Ses journaux et ses lettres, les pages datées de ses
autres œuvres permettent de faire une curieuse constatation. Avec une régularité
qui ne laisse place qu’à de rares exceptions, d’année en année, c’est à
l’époque de Pâques qu’il atteint au pire abîme de misère ; de misère
extérieure, apparemment accidentelle, et de sécheresse ou de désolation de
l’âme. Et c’est dans les mois d’été que se rallume en lui la
« fournaise » de l’adoration, qu’il écrit aussi, en quelques
semaines, l’un des grands livres qui mûrissaient depuis longtemps, et dont la
rédaction est toujours précédée d’un apparent oubli de plusieurs mois. Ainsi, Le
Salut par les Juifs, en 1892 ; Jeanne d’Arc en 1914, les Méditations
d’un Solitaire en 1916, et Dans les Ténèbres à la veille de sa mort.
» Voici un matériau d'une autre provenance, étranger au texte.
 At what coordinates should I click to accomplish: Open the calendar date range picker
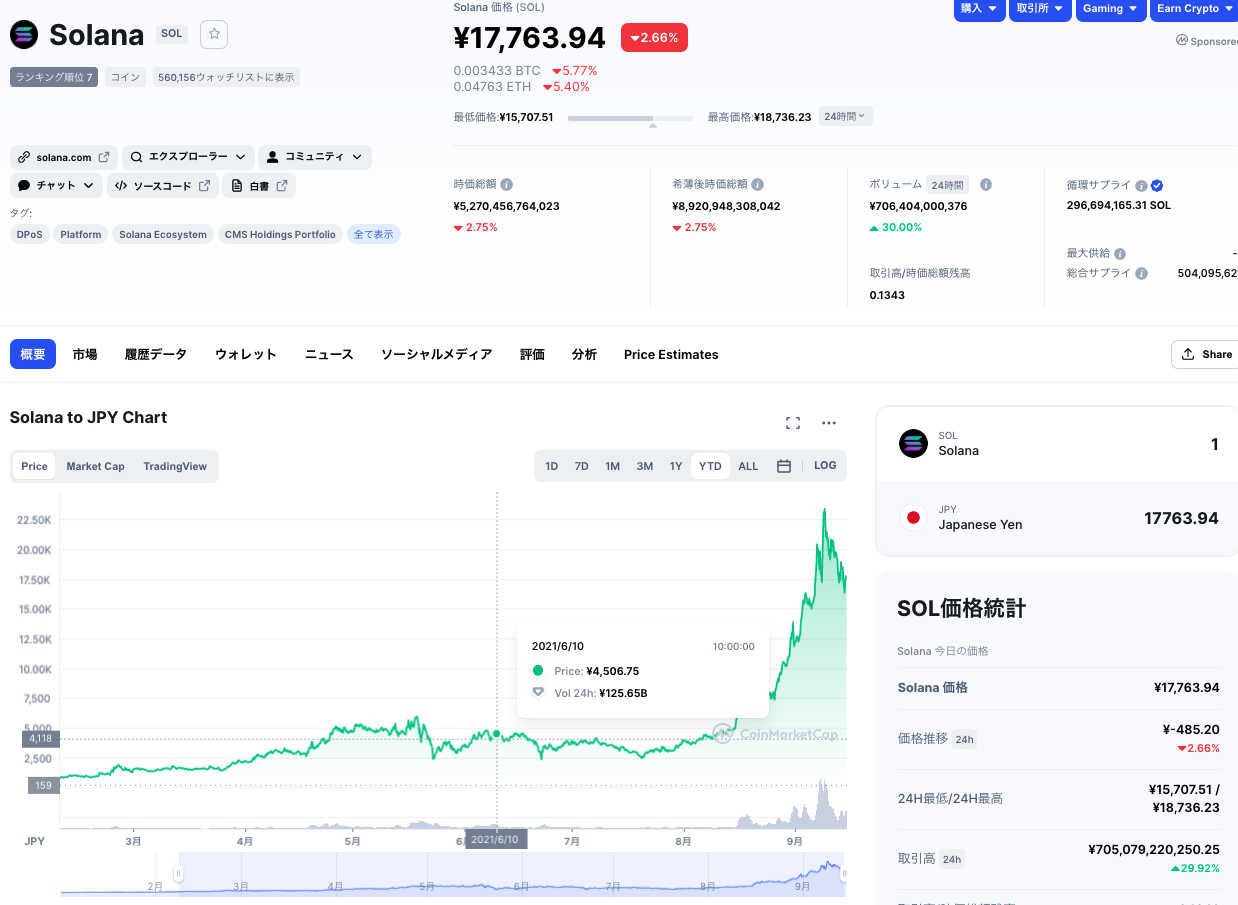point(784,466)
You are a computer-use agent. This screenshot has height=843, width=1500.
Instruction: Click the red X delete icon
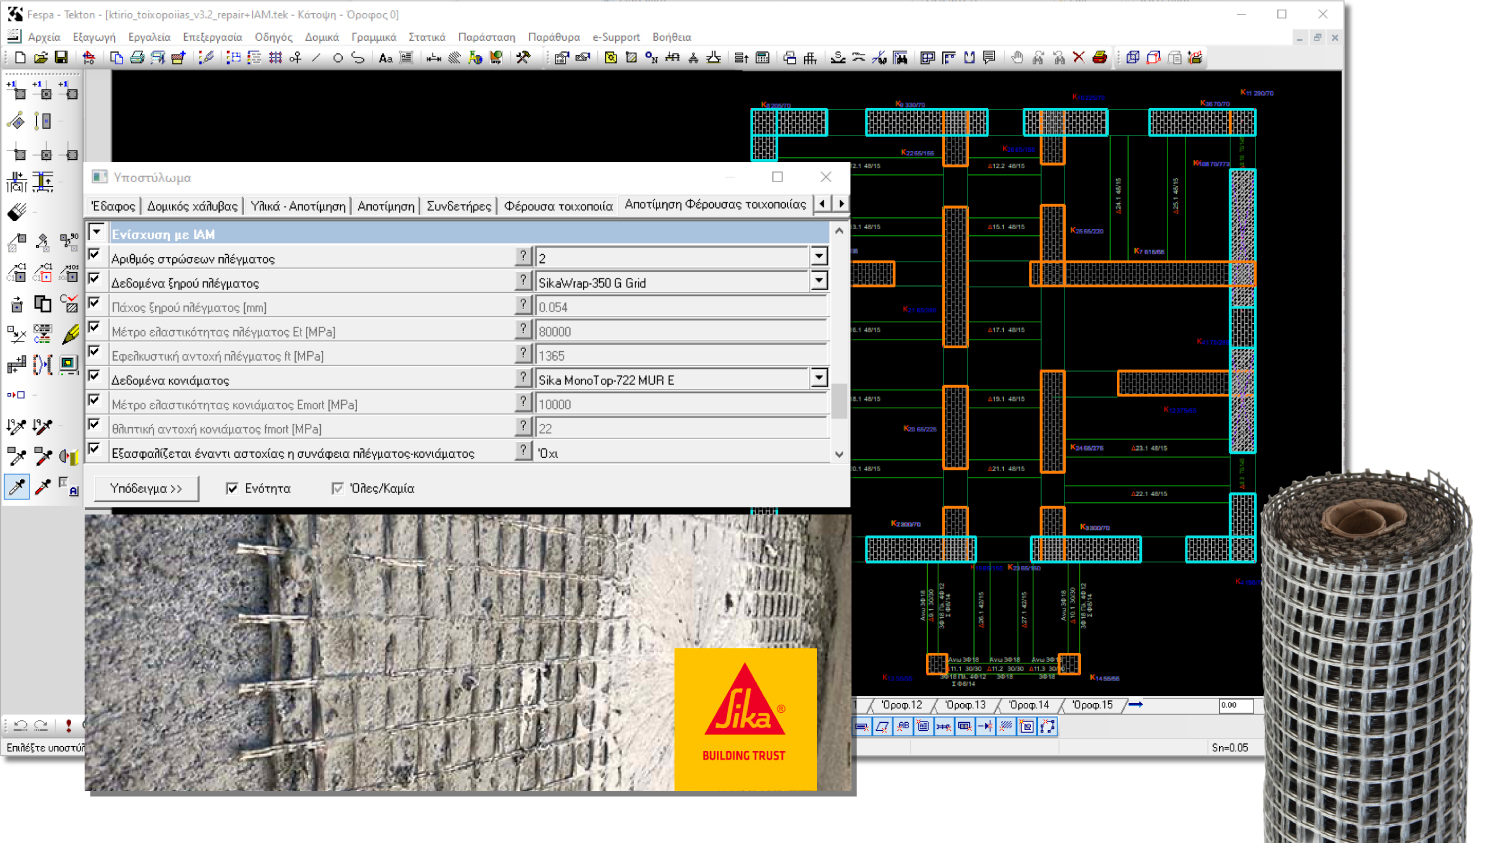tap(1078, 58)
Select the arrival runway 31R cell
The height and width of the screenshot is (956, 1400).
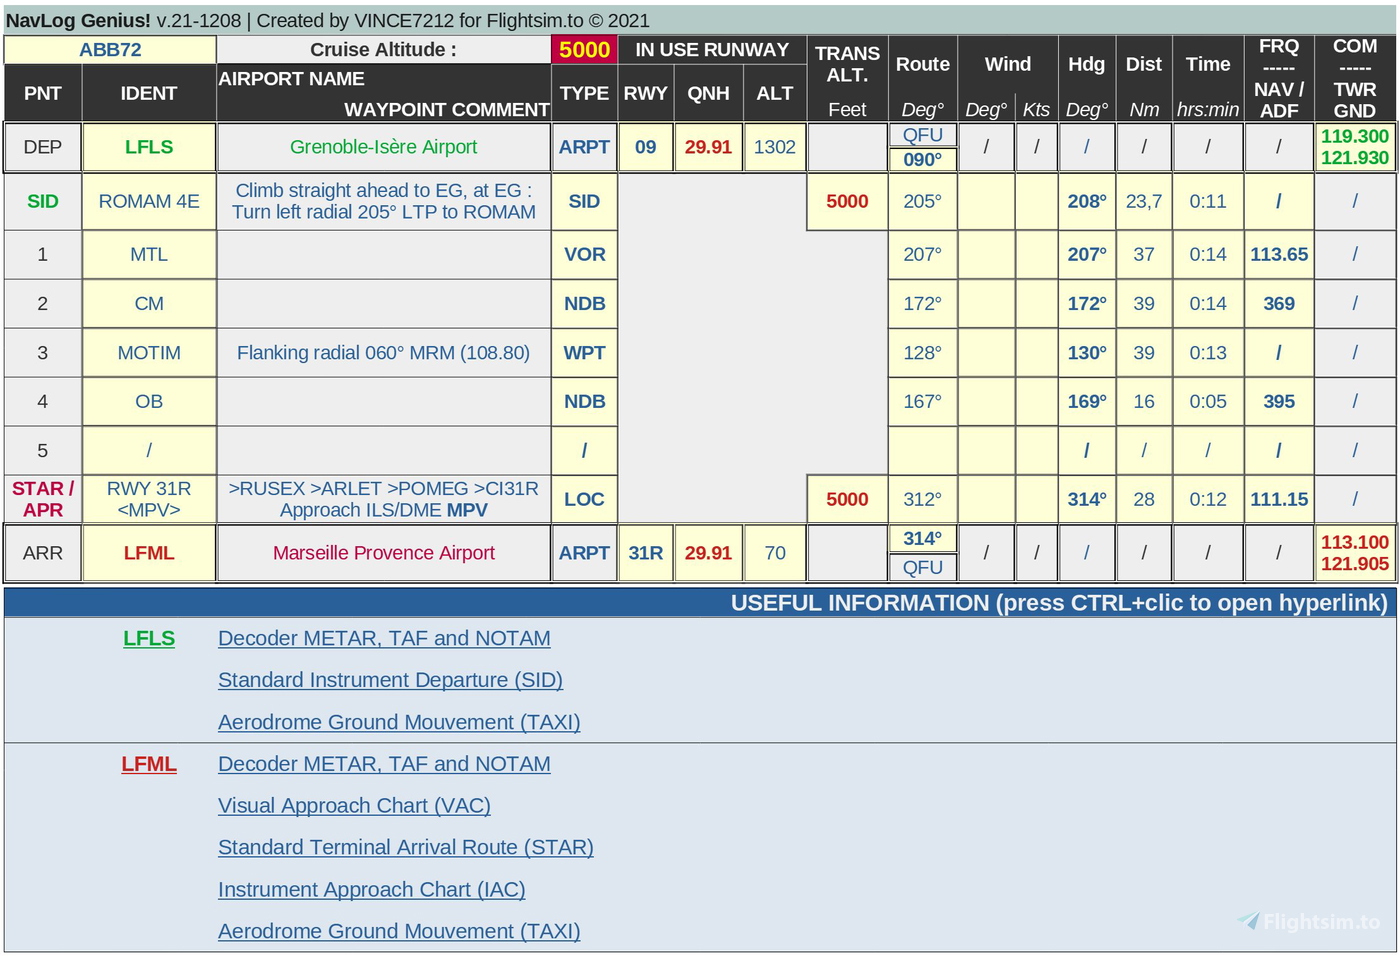tap(645, 553)
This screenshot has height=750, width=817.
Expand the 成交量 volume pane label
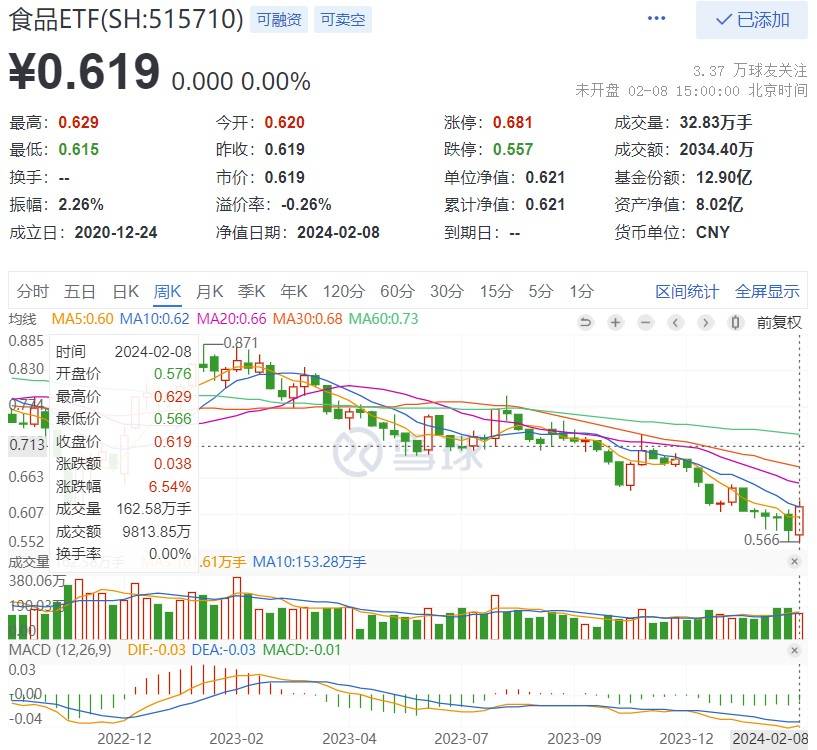point(31,563)
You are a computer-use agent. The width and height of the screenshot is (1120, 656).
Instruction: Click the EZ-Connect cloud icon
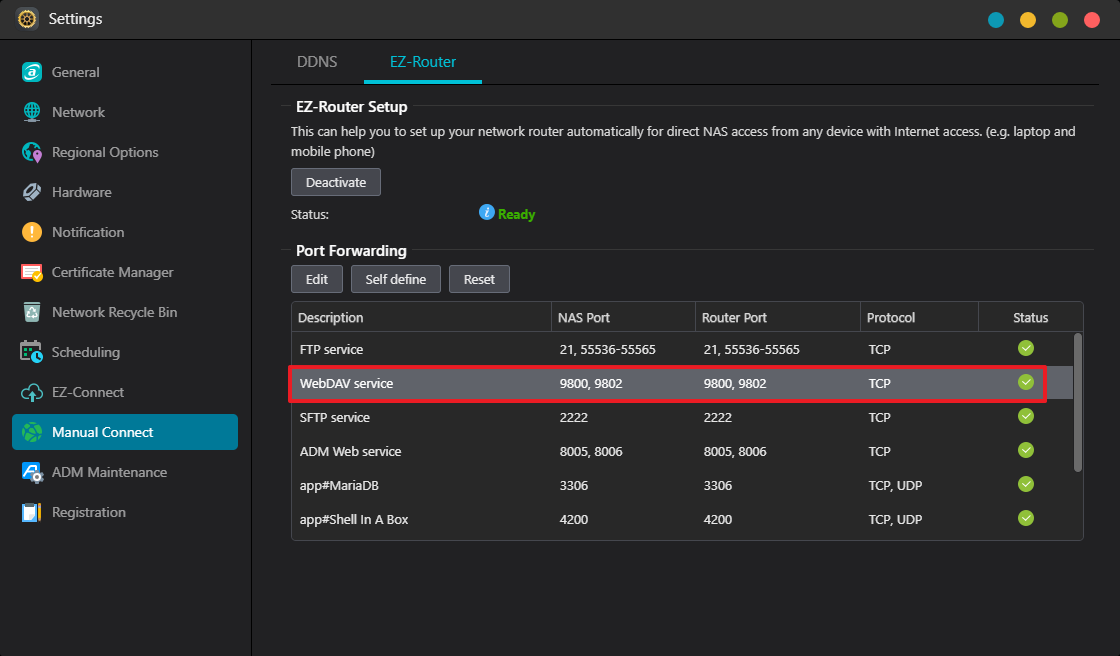coord(32,392)
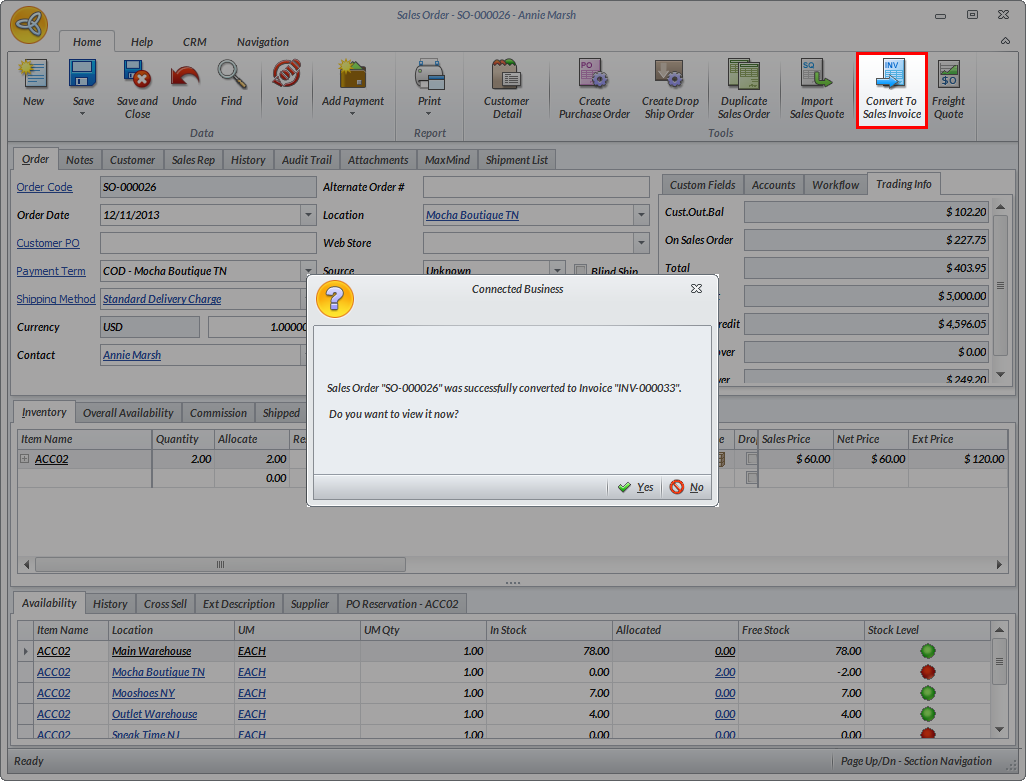1026x781 pixels.
Task: Click No in the dialog
Action: [x=687, y=487]
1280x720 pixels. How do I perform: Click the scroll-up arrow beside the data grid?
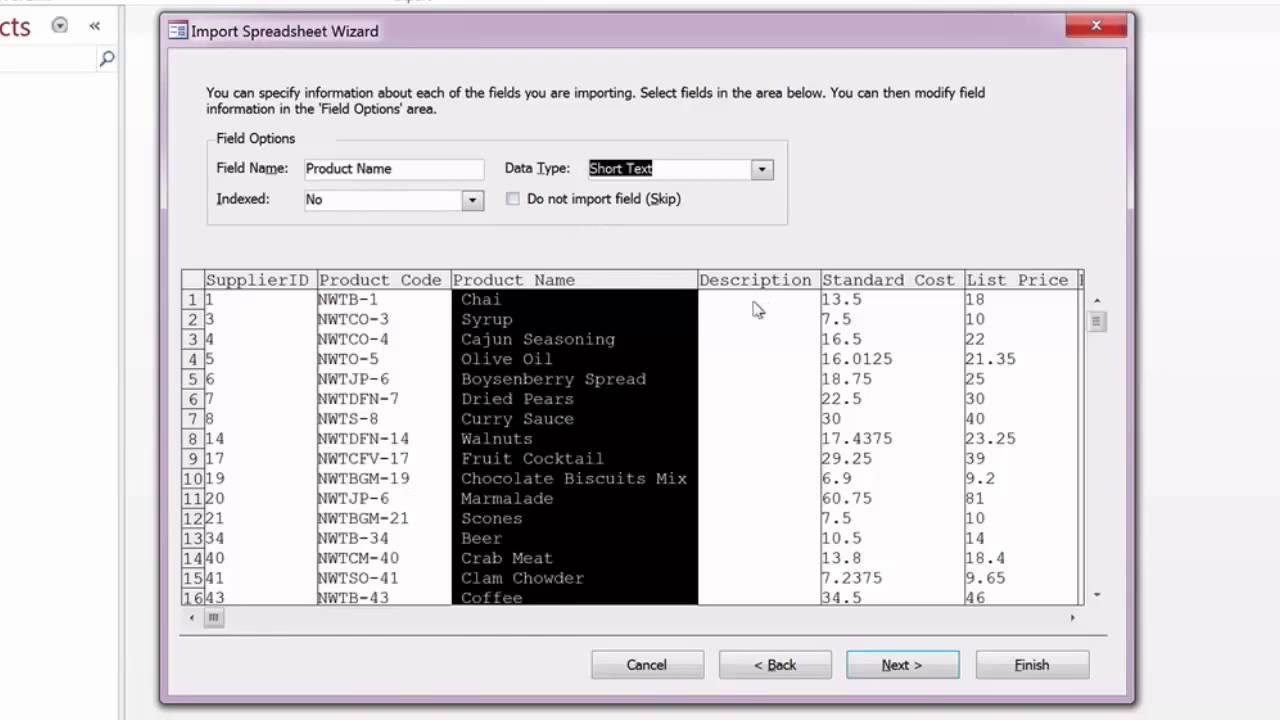pyautogui.click(x=1096, y=299)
Puis, après les fêtes des « deux Bonnes Dames », comme on dit à la
campagne, une fois passé le jour de Notre-Dame des Sept Douleurs, c’est la
tristesse plus atténuée des approches de Noël. Il se trouvera certainement quelqu’un,
un psychologue, ou un disciple attardé de Taine pour attribuer à un tempérament
sudiste, mâtiné d’espagnol, une exceptionnelle sensibilité au soleil et aux
saisons qui paraîtrait expliquer les ardeurs intérieures de juin et juillet.